1. **Batching** - Process the training data in mini-batches instead of all at once
2. **Validation** - Track model performance on a held-out validation set during training

## Notebook set-up

### Imports

In [None]:
# Third party imports
import matplotlib.pyplot as plt
import numpy as np
import pandas as pd
import torch
import torch.nn as nn
import torch.optim as optim

# Set random seeds for reproducibility
torch.manual_seed(315)
np.random.seed(315)

# Check for GPU availability
device = torch.device('cuda' if torch.cuda.is_available() else 'cpu')
print(f'Using device: {device}')

## 1. Load preprocessed data

In [None]:
data = pd.read_pickle('https://gperdrizet.github.io/FSA_devops/assets/data/unit4/preprocessed_housing_data.pkl')

training_df = data['training_df']
testing_df = data['testing_df']
features = data['features']
label = data['label']

print(f'Training samples: {len(training_df)}')
print(f'Testing samples: {len(testing_df)}')
print(f'Features: {features}')
print(f'Label: {label}')

## 2. Prepare PyTorch tensors and DataLoaders

### Task 1: Add batching and validation split

Currently, the code below creates tensors for training and testing.
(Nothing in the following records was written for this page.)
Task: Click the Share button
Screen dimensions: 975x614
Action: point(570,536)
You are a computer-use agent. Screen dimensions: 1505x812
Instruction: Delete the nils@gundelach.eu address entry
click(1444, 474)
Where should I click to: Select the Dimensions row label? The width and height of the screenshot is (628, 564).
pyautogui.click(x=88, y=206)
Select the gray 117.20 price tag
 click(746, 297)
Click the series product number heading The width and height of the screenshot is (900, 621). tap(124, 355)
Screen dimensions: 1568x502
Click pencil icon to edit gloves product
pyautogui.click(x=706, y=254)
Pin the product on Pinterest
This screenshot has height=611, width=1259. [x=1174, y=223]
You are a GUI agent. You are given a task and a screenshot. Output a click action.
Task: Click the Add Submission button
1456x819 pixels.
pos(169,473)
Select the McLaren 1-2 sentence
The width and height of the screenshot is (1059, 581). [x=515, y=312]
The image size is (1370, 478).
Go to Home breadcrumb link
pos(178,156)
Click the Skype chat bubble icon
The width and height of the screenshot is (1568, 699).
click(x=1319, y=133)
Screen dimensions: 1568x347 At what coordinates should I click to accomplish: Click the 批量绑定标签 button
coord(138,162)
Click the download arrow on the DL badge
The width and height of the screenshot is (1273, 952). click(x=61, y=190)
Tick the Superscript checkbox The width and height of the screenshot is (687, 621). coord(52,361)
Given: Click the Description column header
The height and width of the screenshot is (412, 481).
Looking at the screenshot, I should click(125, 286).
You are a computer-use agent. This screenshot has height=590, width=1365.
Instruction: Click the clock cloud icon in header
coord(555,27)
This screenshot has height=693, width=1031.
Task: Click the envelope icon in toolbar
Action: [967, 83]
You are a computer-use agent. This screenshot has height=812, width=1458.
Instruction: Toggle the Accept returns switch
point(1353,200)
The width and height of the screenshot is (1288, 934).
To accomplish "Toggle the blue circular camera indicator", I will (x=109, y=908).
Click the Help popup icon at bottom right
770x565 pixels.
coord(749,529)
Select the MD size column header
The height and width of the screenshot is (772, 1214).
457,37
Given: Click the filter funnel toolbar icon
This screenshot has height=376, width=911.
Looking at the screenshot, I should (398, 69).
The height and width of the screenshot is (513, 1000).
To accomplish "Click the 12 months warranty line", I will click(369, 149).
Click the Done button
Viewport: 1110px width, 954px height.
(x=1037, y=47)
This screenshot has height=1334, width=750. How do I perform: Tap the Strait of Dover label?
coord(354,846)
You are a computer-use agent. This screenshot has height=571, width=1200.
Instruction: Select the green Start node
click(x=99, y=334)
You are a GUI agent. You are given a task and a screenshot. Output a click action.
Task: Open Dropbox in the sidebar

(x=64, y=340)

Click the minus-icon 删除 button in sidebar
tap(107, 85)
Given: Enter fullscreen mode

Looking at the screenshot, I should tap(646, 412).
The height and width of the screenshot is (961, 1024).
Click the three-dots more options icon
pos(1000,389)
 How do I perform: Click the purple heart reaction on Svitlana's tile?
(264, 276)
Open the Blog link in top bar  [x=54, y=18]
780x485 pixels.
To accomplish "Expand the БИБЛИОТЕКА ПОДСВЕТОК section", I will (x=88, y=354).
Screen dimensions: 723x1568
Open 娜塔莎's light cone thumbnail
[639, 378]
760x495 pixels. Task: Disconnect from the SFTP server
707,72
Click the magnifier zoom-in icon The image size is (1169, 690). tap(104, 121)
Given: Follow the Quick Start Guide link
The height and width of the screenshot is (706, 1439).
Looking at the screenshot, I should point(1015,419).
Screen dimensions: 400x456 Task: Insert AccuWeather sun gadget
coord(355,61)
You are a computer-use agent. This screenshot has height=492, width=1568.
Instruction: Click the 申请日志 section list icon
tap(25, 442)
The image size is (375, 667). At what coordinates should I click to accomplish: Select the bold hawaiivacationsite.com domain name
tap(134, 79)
Your task is to:

1. **Add imports** for `TensorDataset` and `DataLoader` from `torch.utils.data`
2. **Split training data** into train and validation sets (e.g., 80/20 split)
3. **Create DataLoaders** for batched training

**Hints:**
- Use `torch.randperm()` to shuffle indices for the split
- Use `TensorDataset(X, y)` to combine feature and label tensors
- Use `DataLoader(dataset, batch_size=32, shuffle=True)` to create batches
- Create separate DataLoaders for training and validation

In [None]:
# Convert dataframes to PyTorch tensors and move to device
X_train = torch.tensor(training_df[features].values, dtype=torch.float32).to(device)
y_train = torch.tensor(training_df[label].values, dtype=torch.float32).unsqueeze(1).to(device)
X_test = torch.tensor(testing_df[features].values, dtype=torch.float32).to(device)
y_test = torch.tensor(testing_df[label].values, dtype=torch.float32).unsqueeze(1).to(device)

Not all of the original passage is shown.